Disputes about the risks of nuclear power also provided cover for groups to advocate for preferred social and political values. Some believed the U.S. at the time faced a choice between two very different energy futures — one dominated by nuclear power and one in which solar power prevailed, instead. Critics of nuclear power believed nuclear had to be centrally organized, whereas solar was compatible with “a decentralized superstructure of deployment and production.” They drew a straight line from investment in nuclear power to loss of cherished local autonomy as large oil and utility companies began to shape the distribution of social and political power.
In some sense, early controversies over nuclear power turned on scientific questions about measuring risk, but for the most part they did not. They enacted what MacLean calls “a morality play.” Due to the moral dimensions of the disputes stemming from divergent values, even expert consensus that measurable risks were low likely would not have resolved them.

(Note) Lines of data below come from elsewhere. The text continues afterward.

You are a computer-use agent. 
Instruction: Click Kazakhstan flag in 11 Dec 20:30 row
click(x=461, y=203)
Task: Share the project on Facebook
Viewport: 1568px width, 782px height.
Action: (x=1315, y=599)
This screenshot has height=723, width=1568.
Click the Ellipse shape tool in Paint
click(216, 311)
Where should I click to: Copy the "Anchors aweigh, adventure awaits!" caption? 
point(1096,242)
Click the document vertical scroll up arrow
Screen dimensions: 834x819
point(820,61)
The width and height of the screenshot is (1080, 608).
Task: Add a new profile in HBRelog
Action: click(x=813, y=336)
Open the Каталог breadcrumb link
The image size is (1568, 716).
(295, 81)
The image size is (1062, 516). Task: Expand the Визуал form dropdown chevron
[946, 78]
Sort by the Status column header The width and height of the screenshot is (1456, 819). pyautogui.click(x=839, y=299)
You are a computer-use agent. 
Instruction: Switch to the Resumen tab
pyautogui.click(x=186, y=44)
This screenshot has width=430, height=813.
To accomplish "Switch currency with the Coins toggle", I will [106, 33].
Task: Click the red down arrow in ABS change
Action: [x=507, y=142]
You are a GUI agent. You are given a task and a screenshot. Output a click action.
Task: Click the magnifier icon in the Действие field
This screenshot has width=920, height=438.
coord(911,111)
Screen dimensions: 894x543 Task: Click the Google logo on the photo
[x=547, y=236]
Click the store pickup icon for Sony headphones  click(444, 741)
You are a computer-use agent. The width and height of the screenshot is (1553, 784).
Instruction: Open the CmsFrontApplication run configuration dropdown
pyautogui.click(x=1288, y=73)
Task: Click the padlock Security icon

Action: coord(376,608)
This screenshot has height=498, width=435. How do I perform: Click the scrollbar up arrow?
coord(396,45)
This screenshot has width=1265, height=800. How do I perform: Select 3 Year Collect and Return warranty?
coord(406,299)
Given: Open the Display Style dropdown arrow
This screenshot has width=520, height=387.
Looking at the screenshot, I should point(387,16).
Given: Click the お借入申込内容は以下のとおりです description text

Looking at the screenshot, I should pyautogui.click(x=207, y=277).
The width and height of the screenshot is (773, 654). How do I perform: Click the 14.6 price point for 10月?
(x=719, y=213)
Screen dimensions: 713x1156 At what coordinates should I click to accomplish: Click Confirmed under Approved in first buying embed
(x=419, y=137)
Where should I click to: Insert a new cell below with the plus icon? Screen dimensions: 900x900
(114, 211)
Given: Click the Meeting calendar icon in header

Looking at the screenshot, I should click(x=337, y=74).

Public controversies over pharmaceutical regulation recall those early disputes over nuclear power. The drug Iressa was at the center of one such controversy in the mid-2000s. Clinical trials established its effectiveness in about 10% of cases of non-small cell lung cancer (NSCLC). Many patients taking Iressa lived longer. However, when a larger study failed to show the same benefits, regulators restricted future use of Iressa to patients participating in further clinical trials, leaving Iressa on the market only for those already taking the drug. Meanwhile, regulators approved another drug, Tarceva, after clinical trials showed Tarceva improved survival for NSCLC patients.
The implication is that allowing new patients and their physicians to choose between Iressa and Tarceva was too risky. But whether Tarceva would provide the same benefit to the same individuals that Iressa would help was unknown. Clinical trials measure averages, not individual responses. As with disputes over nuclear power, the quality of the risk matters. Patients with serious disease and few options might prefer to try Iressa. For a closer look at the Iressa case, see Chapter 13 of Richard Epstein’s Overdose.
In the 1970s, public disputes over the effectiveness of the cancer drug Laetrile provided cover for the pursuit of divergent political values. With no scientific evidence to support the claim that Laetrile was effective, regulators took action, but a judge issued an injunction forbidding them from restricting the use of Laetrile. Meanwhile, some approved anticancer drugs had no demonstrated benefit against the types of cancer for which physicians were prescribing them. As Robert Young observes in “Federal regulation of Laetrile” (see Scientific controversies), for those weary of governmental intrusions into their lives with no apparent benefit, the Laetrile controversy was an opportunity to “strike back and reduce at least part of the government’s power over them.” It was equally an opportunity for those more favorable to government paternalism to press for stronger regulations.
Just as high-profile battles over assisted suicide or euthanasia reveal distinct moral communities, a closer look at risk preferences reveals others. Some of us were made to fly airplanes, others to fly unpowered gliders. To respect the boundaries of those communities, healthcare policy makers should be mindful of moral disagreements over different quantities and qualities of risk, as well as conflicts between divergent social and political values operating under cover of disputes ostensibly about risk.